February 4, 2021


Russia permits use of biological waste in animal feed


Russia has permitted the use of some biological waste in processing animal feed starting January 1.


The actual processing has yet to begin as some gaps in the legislation are still waiting for completion.


The Russian Gazette, the official publication of the Russian government, said barring the use of biological waste by feed companies was adopted in the 1990s and is now very outdated.


Depending on the bacteria contamination level and other factors, the new regulation sub-divides waste into hazardous and moderately dangerous categories. Biological waste is now allowed to be applied in the production of animal feed and feed additives as it is under the moderately dangerous category.

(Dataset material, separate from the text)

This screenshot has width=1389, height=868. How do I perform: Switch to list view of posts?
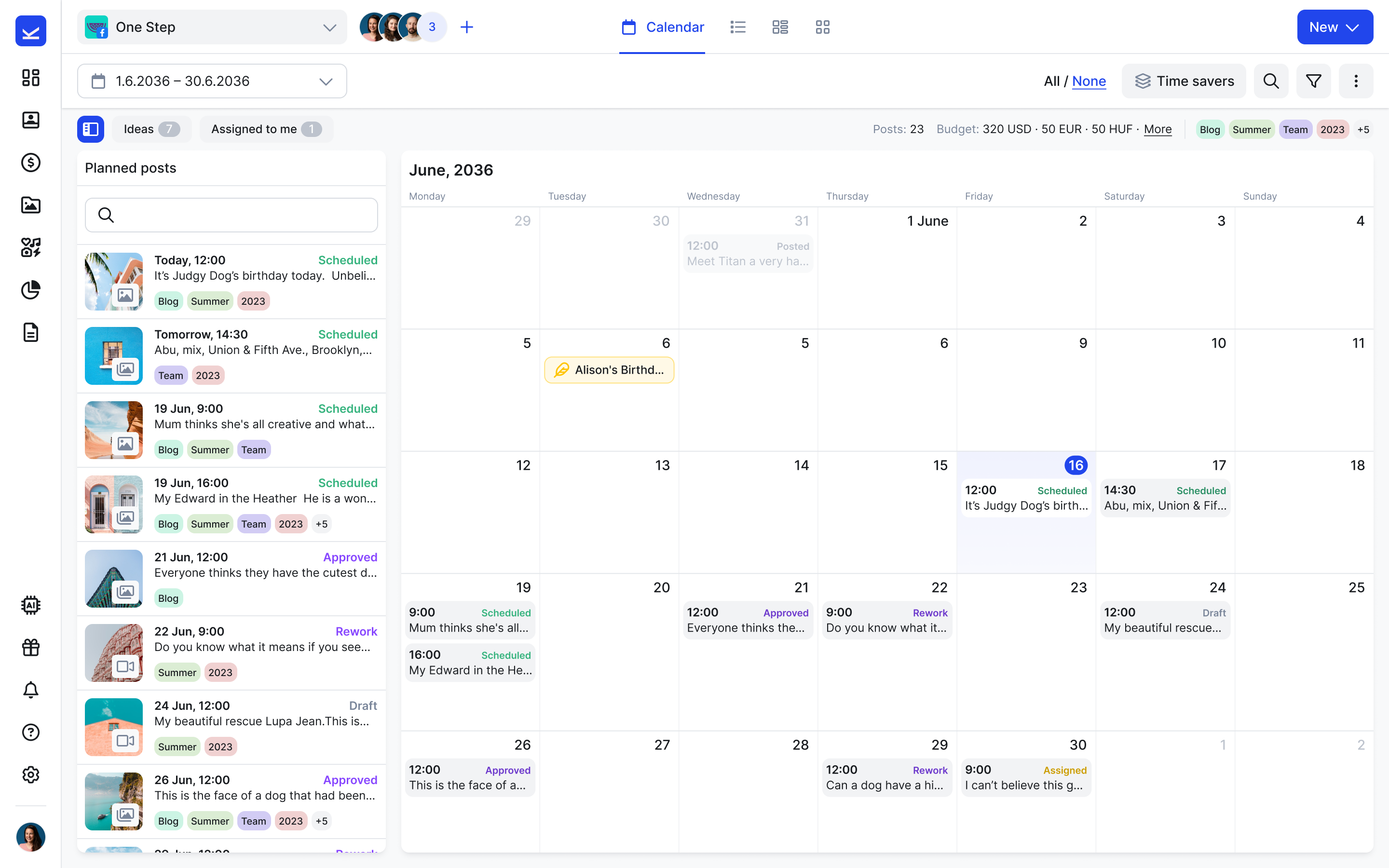tap(737, 27)
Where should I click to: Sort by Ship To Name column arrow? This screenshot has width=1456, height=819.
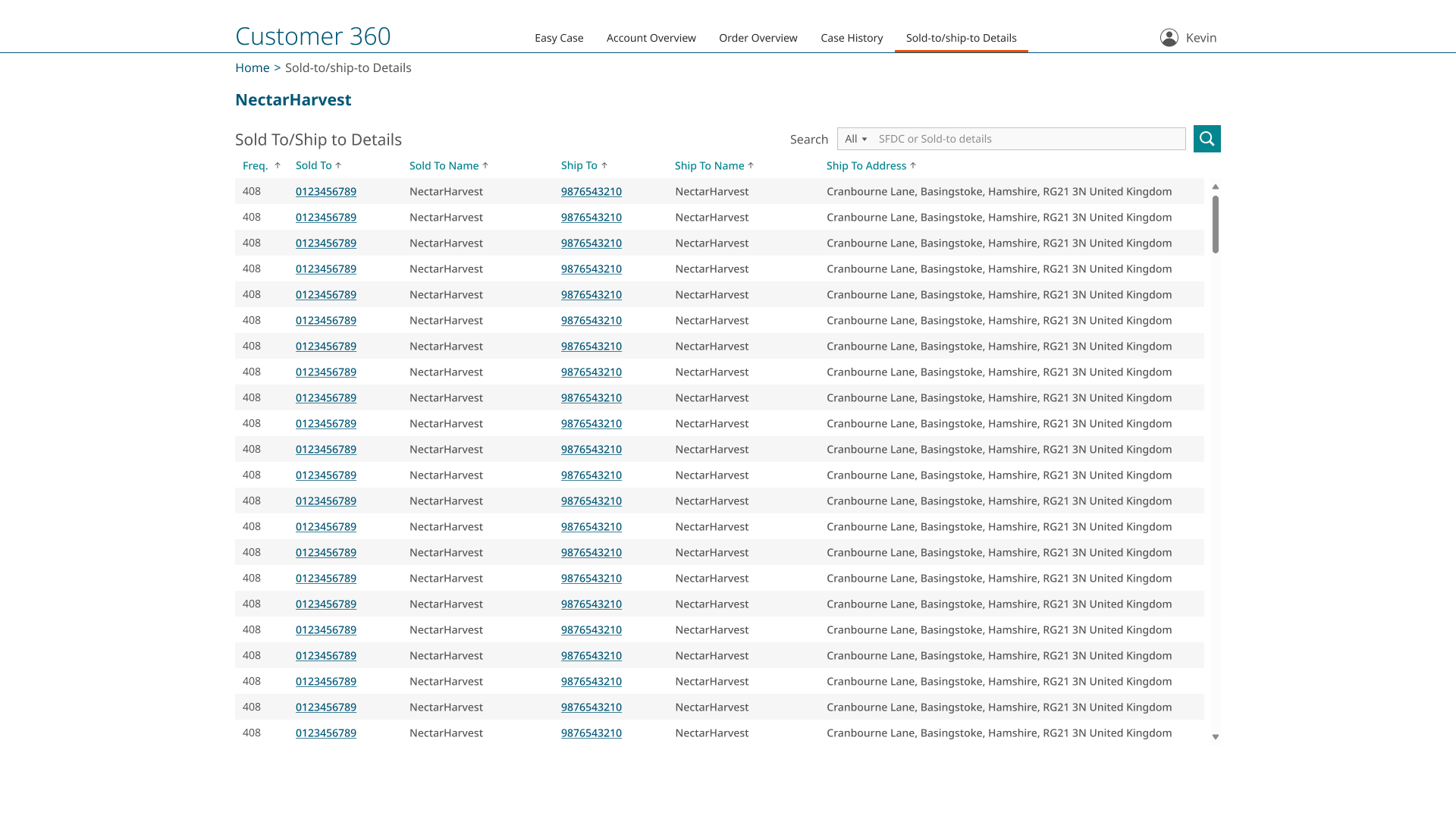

Moderately dangerous wastes are specifically dead animals, stillborn and aborted fetuses, animal organs and tissues, offal and unsuitable feed.


Maxim Sinelnikov, deputy chairman of the executive committee of the Russian National Meat Association, said: "It is not yet clear what could be considered a biological waste. For example, a bone separated from meat is not considered waste because it still could be used for gelatin production.


"However, the new regulation withdrew some requirements for biological waste storing and treatment. For example, biological waste can be stored in closed refrigerators and transported in plastic bags."


"The new rules should make storage of waste and transportation cheaper and more manageable. Besides, the new rules should contribute to preventing outbreaks of animal diseases," said Ekaterina Galaktionova, senior researcher of the Russian Higher School of Economy.


The Russian Gazette reported that, from an ecological point of view, the bigger impact is expected from another regulation, which would pave the way for food products with an expired ‘best-before' date to be used in the feed industry.


The bill, that allows the use of expired food products in animal feed production, has been registered in the State Duma, the lower chamber of the Russian Parliament, in the summer of 2020, and is still under consideration.


The bill also aims to improve Russia's ecological situation by preventing large volumes of organic waste to decompose in the open.